While Gov. Tim Pawlenty was in sunny Arizona last week repeating an energy speech calling on states for “bold, innovative initiatives” in climate change policy, back in blustery St. Paul his minions were assembling an “action plan” on the same subject that critics say lacks action and is far from bold.

“It is disappointing,” said state Rep. Bill Hilty, DFL-Finlayson, chair of the Minnesota House Energy Policy Division. He criticized the report as being especially weak in policy initiatives to curb automotive emissions, which account for between a quarter and a third of greenhouse emissions linked to climate change. 
 
In a report sent to the Legislature, the Pawlenty administration acknowledged, “The threat of climate change due to human-caused emissions of greenhouse gases is real and growing.”   The legally mandated report is based on an eight-month study by a 55-member Climate Change Advisory Group appointed by Pawlenty last May after he signed Minnesota’s “Next Generation” energy law.

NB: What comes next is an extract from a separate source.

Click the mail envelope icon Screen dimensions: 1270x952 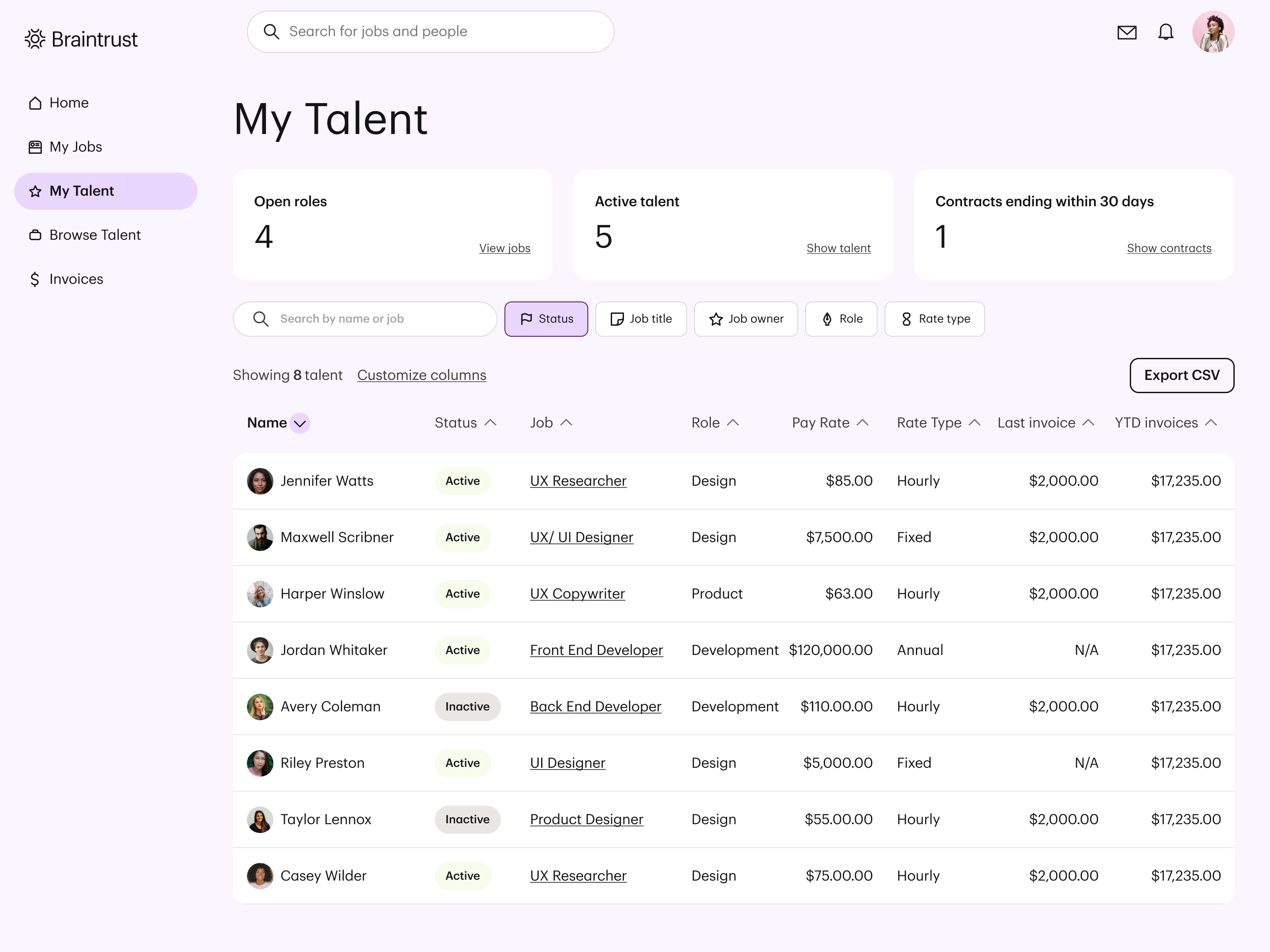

Importantly, the report does not itemize ways to meet the law’s specific goals of reducing greenhouse gasses by 15 percent by 2015, by 30 percent by 2030 and 80 percent by 2050. 
 
‘The report is a failure’
“The whole purpose of the law was for the administration to report on how the goals can be met,” said state Sen. Ellen Anderson, DFL-St. Paul. She’s chair of the Senate’s Environment and Energy Policy Division. 
 
“Without a specific plan, the report is a failure,” Anderson said.
 
In an interview two weeks ago, Deputy Commerce Commissioner Edward Garvey said the report would detail how to meet the goals. But Garvey would not respond to MinnPost questions about why the report lacked specifics.   
 
“This is a multi-step process, and it’s very complex,” said David Thornton, assistant commissioner of the state’s Pollution Control Agency and a co-author of the report. Thornton said the document was preliminary, and is awaiting final report of the study group. 
 
“I don’t know what additional report he’s talking about,” said Chuck Dayton of St. Paul, a member of the study group.  Dayton said the group issued its report and no additional meetings are set. 
 
Thornton also said, “If people were expecting a specific recipe in this report, they should know that there will be a need for continued dialogue.”
 
But Anderson said: “The time for dialogue was when we passed the Next Generation law. Now is the time for action.” 

Pawlenty’s statement
Indeed,  Pawlenty said as much when he signed the Next Generation energy law last May. 
 
“The best time to have taken action would’ve been 30 years ago,” Pawlenty said. “The nation has been asleep at the switch, but here in Minnesota we are kick-starting the future by increasing our nation-leading per capita renewable fuel use, boosting cost saving measures and tackling greenhouse gas emissions.”
 
The report called for streamlining regulatory review for energy facilities, improving statewide recycling by half, repealing the state’s moratorium on nuclear power generation, increasing use of ethanol fuels and creating a Minnesota Office of Energy Security. But it did not indicate how any of it was to be achieved. 
 
Thornton said that half of the goals would be attained by actions already enacted by the Legislature and signed into law. Further reductions, he said, would be worked out in consultation with the Legislature. 
 
But critics have been saying for months that the 55-member study group was too unwieldy and overly populated with special interests to adequately tackle the task of developing a climate change policy. The Center for Climate Strategies of Harrisburg, Penn., which was hired to manage the study group, said that Minnesota’s commission was by far the largest of any of the 26 states where it works. 
 
The Minnesota study group also failed to develop a plan to meet the law’s emission-reduction goals.